First, the PLO's "rejection of terrorism." The PLO has renounced terrorism dozens of times. It used the oldest PLO ploy on the subject, couching any apparent rejection of terrorism in the context of UN resolutions defining terrorism. Since these UN resolutions say national liberation movements have the right to "struggle" and "resistance," and since every act of butchery ever committed by the PLO has by (PLO) definition been an act of "struggle" and ''resistance," the PLO has therefore never engaged in terror. Nothing to renounce. The rhetorical rejection of terrorism at Algiers was thus both customary and empty. It was certainly not news. Moreover, even if you accept at face value the PLO's renunciation of terrorism, there remains an inconvenience: The PLO deliberately continued to sanction terrorism committed on Israeli territory. Only the PLO can declare that it forswears violence against all innocents except Jewish innocents on Jewish soil, and get credit for moderation.
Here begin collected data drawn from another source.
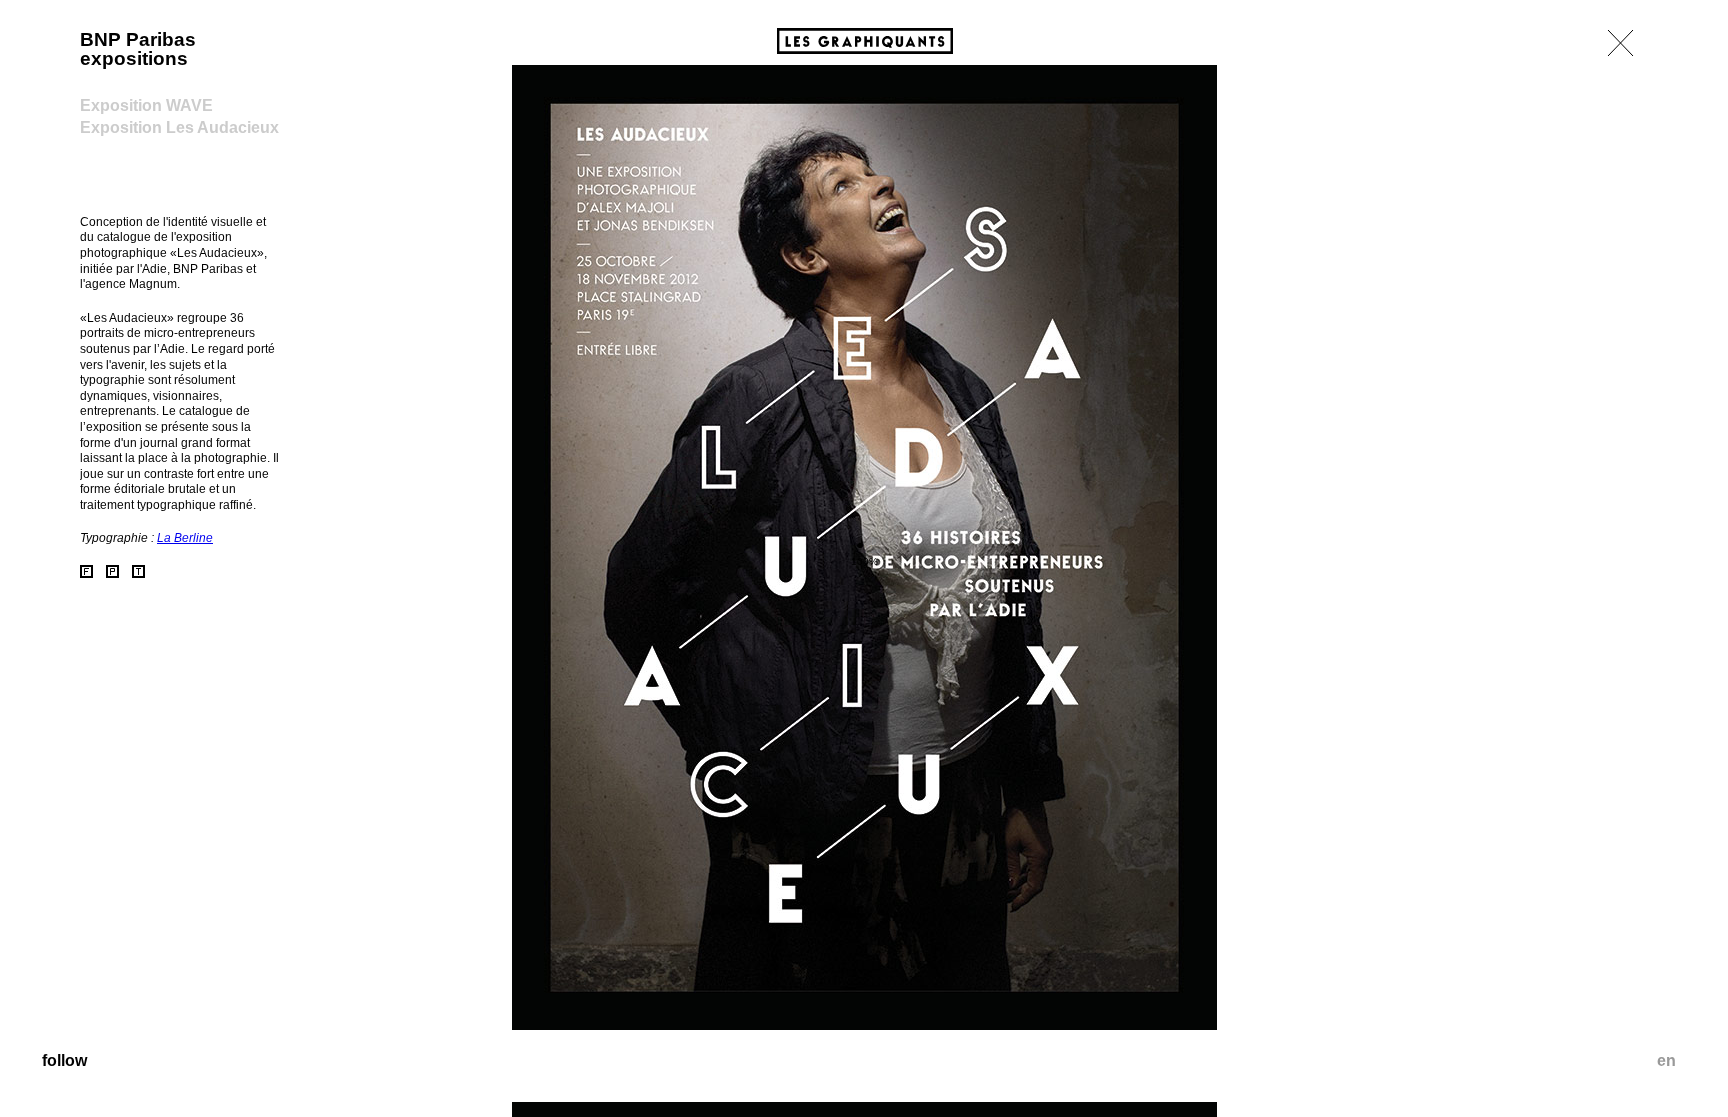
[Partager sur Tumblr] (138, 571)
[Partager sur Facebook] (86, 571)
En (1666, 1060)
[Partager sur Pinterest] (112, 571)
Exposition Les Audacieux (179, 127)
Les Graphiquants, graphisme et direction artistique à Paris (865, 41)
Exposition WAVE (146, 105)
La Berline (185, 538)
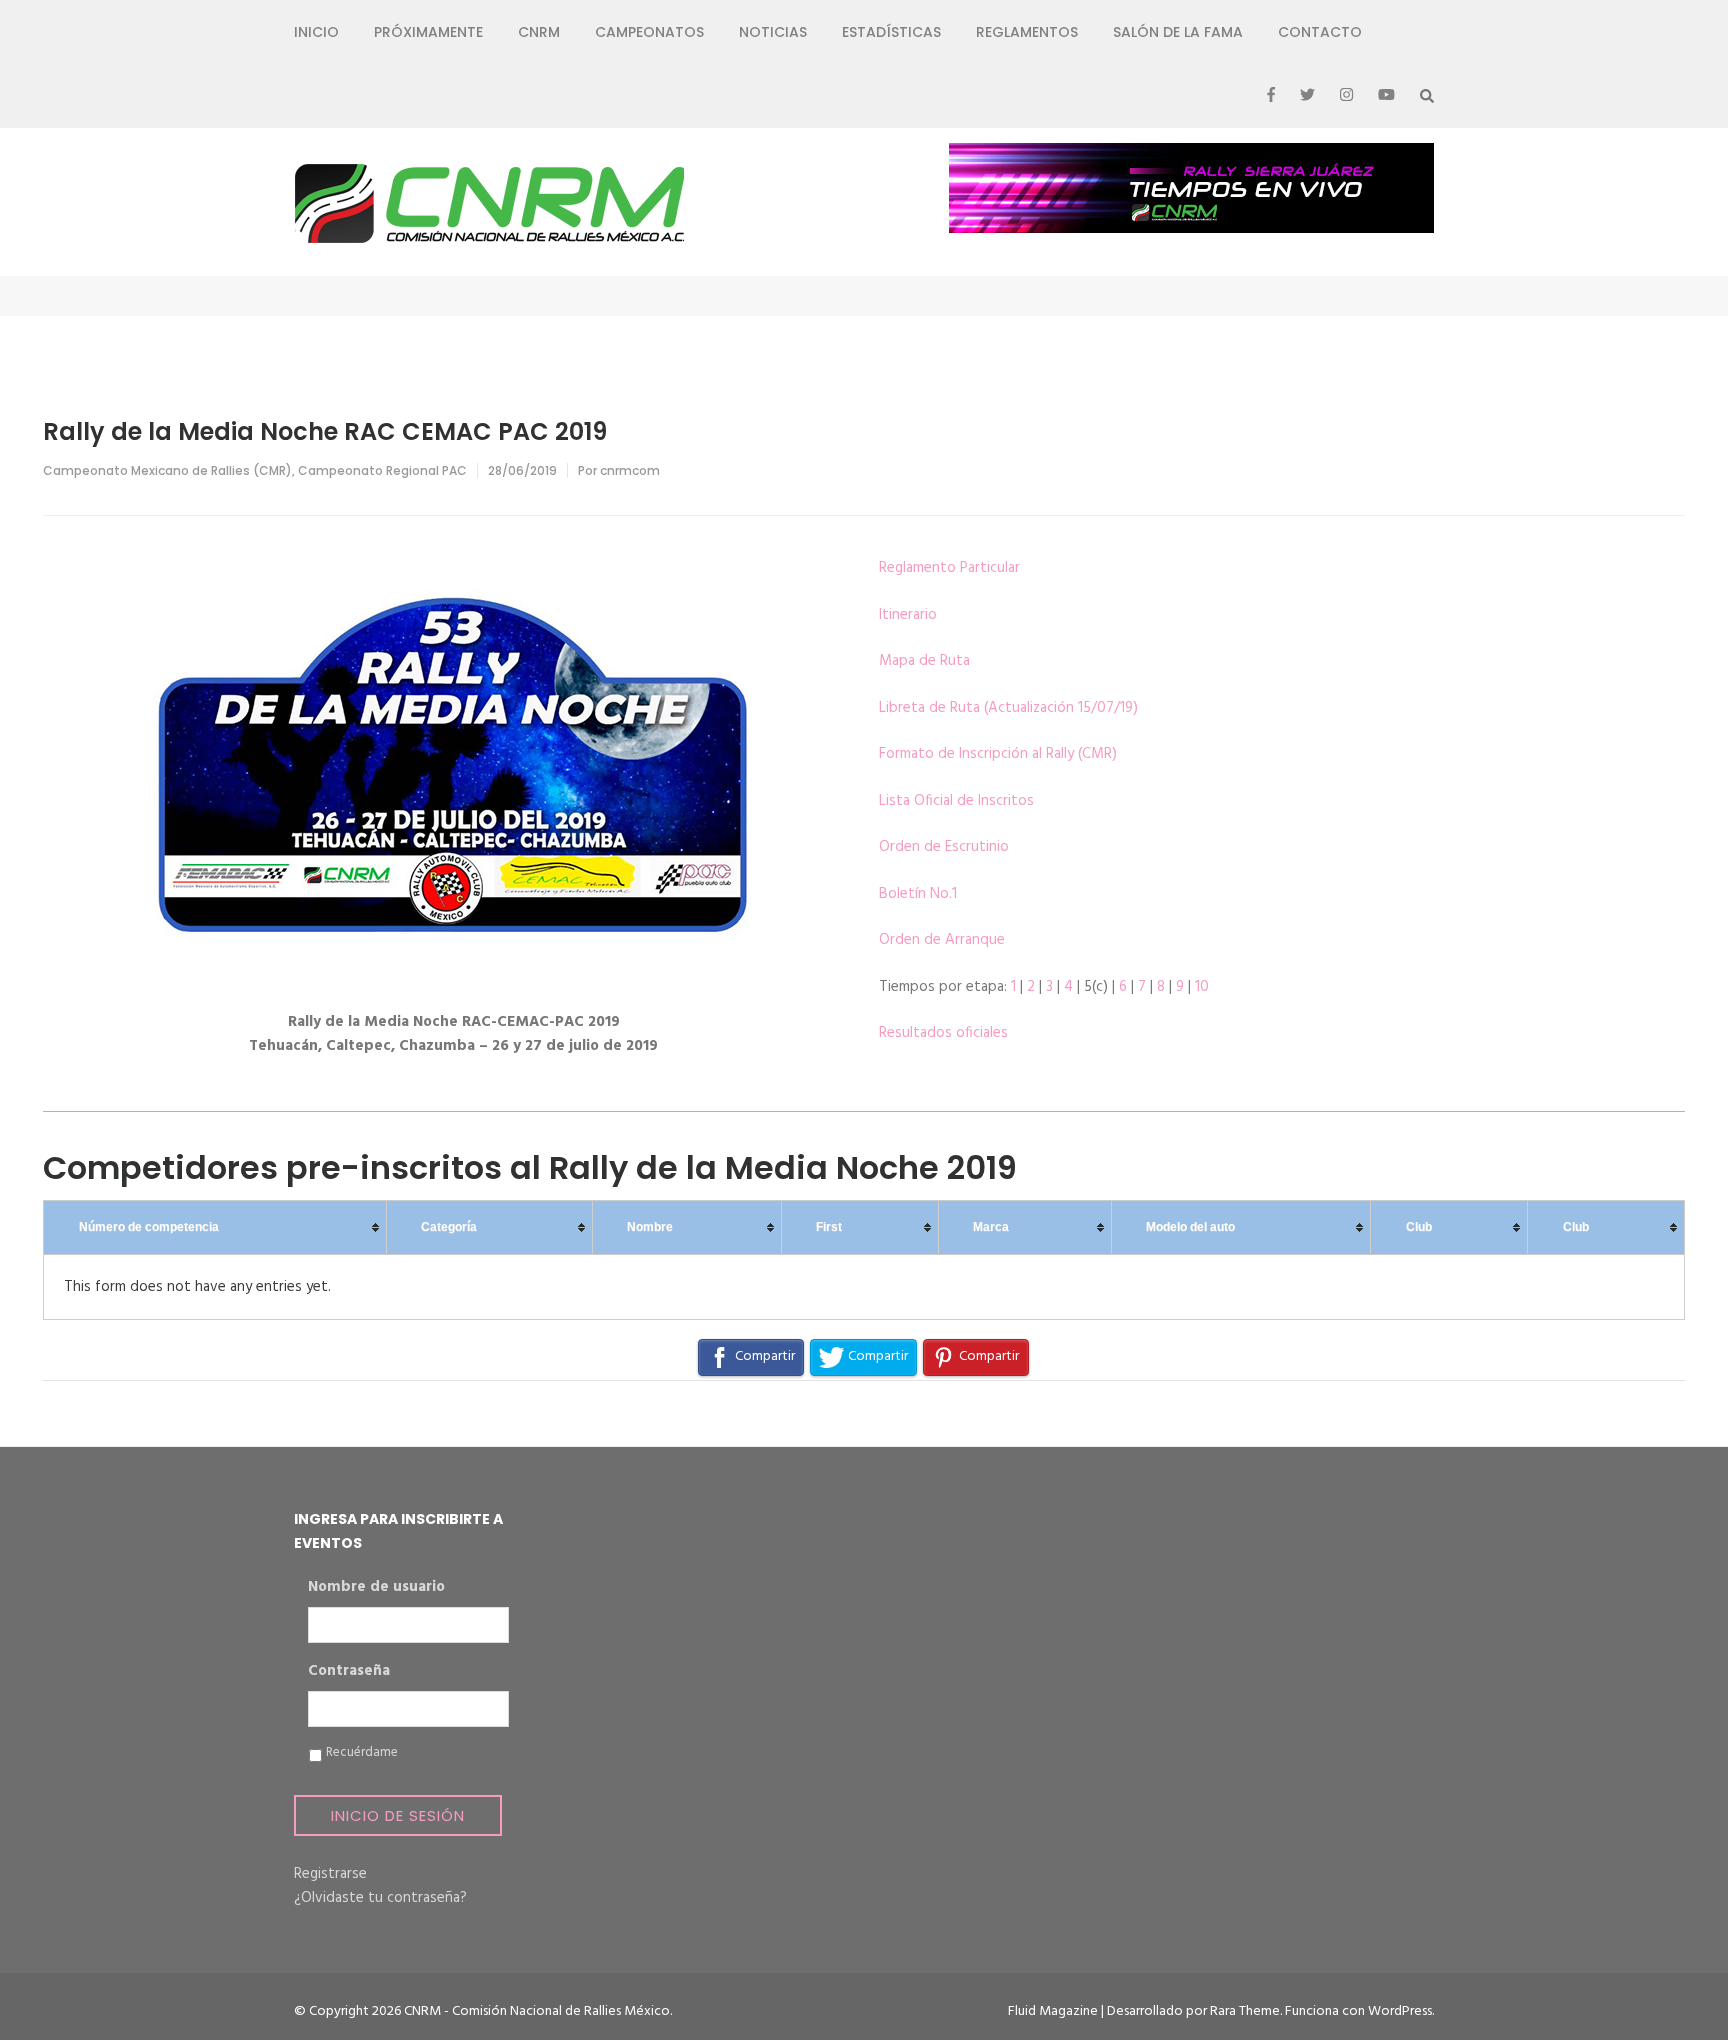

By focusing on the diplomatic fallout of Abbas's gambit, CNN and the New York Times avoid dealing with its substance. The substance of the application is get a do-over for refusing 181 back in 1947 and to get international approval for continuing to deal in bad faith. Earlier this month when Abbas announced he was going forward with his application at the UN he said:
“Some Israelis complain that this is a unilateral move, but when you address 193 countries, that is not unilateral,” he said. “We are going to complain that as Palestinians we have been under occupation for 63 years.” “We don’t want to isolate Israel but to live with it in peace and security,” he also said. “We don’t want to delegitimize Israel. We want to legitimize ourselves.”
Falsely claiming that Palestinians have been under occupation for 63 years is indeed delegitimizing Israel (as Elder of Ziyon noted wryly he wasn't referring to Jordanian occupation) And if he wishes to legitimize himself he only needs to negotiation; not seek others to negotiate for him. And 63 years was no slip of the tongue; Abbas wants a do-over.